Multicast is to be implemented, which means that computers will be able to broadcast beyond the local network. There will be a
method of specifying how far you want to broadcast.
The Link Layer I
Overview
The main aim of the link layer is to provide node-to-adjacent-node transfer of a datagram over a link.
Services required to achieve this main aim
Framing encapsulation needs to take place to a packet before it can sent. Nothing about a packet that is received is looked
at.
Sharing if a wire is to be shared this needs to be supported by the link layer.
Addressing one machine needs to know what the other machine is that its trying to communicate with is.
Flow control the amount of data thats being sent needs to be controllable. (This is despite higher-level protocols such as
UDP having no flow control).
Error correction forward error correction and other techniques are required at the other end in order get around realistic
problems of the network. This is to give the layers above the illusion of a reliable network.
1 bit in a million is the typical error rate for an Ethernet cable.
1 bit in a billion billion is the typical error rate in fibre optic cables.

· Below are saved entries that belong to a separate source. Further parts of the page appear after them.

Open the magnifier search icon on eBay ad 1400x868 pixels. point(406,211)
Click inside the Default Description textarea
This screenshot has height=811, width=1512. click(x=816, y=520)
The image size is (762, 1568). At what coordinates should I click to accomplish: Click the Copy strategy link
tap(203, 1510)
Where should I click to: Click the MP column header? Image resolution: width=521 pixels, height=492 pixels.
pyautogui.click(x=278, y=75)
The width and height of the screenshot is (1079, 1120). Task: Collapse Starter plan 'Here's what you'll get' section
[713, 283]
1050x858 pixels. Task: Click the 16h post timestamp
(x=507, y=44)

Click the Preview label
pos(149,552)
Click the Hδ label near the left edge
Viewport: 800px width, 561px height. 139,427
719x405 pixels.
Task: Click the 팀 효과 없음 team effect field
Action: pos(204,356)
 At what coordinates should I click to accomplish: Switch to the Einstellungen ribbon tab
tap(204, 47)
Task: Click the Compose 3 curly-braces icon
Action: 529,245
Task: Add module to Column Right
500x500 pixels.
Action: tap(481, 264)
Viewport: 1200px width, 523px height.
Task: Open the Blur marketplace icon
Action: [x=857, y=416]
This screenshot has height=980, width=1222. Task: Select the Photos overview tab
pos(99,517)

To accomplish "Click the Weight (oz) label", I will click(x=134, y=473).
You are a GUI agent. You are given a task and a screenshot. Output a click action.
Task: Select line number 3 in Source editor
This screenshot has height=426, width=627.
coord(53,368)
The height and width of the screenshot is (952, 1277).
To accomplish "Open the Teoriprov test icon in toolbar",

Much more than 1 bit in a million is the typical error for wireless communications.
Full or half-duplex determining the direction that information can be sent at one time, or whether information can be sent in
both directions.
Where is it implemented?
In every node and in every adaptor such as a network interface card (NIC) such as an Ethernet card.
The link layer is not handled by the CPU (which handles all of the higher network levels). Instead, the link layer is handled by a
controller in the network card that passes information to a host BUS, which then passes it via interrupts and registers to the
CPU.
Network adaptor sending:
Encapsulates the datagram in a frame, adding error checking bits, flow control and more.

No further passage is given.